W4 Assignment-Exercise6; why shape after second Add&Norm Layer is (batch_size, n_target, full_connected_dim) not (batch_size, n_target, d_model)?

So I have two questions.
Q1:
In Week 4 assignment ‘Transformer Architecture’, In Exercise 6, I understand that the shape after second MultiHead Attention is (batch_size, n_target, d_model). But how possibly the shape can be changed to (batch_size, n_target, full_connected_dim) after ‘Add&Norm’ Layer?

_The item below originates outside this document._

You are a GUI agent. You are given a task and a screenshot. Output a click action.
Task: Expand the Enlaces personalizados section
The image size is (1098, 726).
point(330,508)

The code I’m referring to is this:

mult_attn_out2, attn_weights_block2 = self.mha2(Q1, enc_output, enc_output, padding_mask, return_attention_scores=True)  # (batch_size, target_seq_len, d_model)
        
 # apply layer normalization (layernorm2) to the sum of the attention output and the output of the first block (~1 line)
mult_attn_out2 = self.layernorm2(mult_attn_out2 + Q1)  # (batch_size, target_seq_len, fully_connected_dim)

Q2:
and also in class EncoderLayer(tf.keras.layers.Layer): the shape of output of Encoder is said to be (batch_size, target_seq_len, d_model), but in the doc string of class DecoderLayer(tf.keras.layers.Layer), the shape of enc_output is said to be (batch_size, n_target, full_connected_dim) , why is that?

Thanks

Thanks for bringing this up.
The staff have been notified to fix this for the following reasons:

  1. Stacking encoder / decoder layers doesn’t make sense if the final dimension of inputs and outputs don’t match.
  2. def FullyConnected eventually emits embedding_dim across the last dimension.
  3. Layer normalization will not change output shape of the provided input.
1 Like

Thanks for pointing about this error. That was a good catch. I confirm, that the size of last dimension of the EnconderLayer is embedding_dim. Somehow we mess up, because we said this: x -- Tensor of shape (batch_size, input_seq_len, fully_connected_dim), which is the source of the confusion. The size of x is (batch_size, input_seq_len, embedding_dim)

I’ll change the documentation and the comments accordingly.

1 Like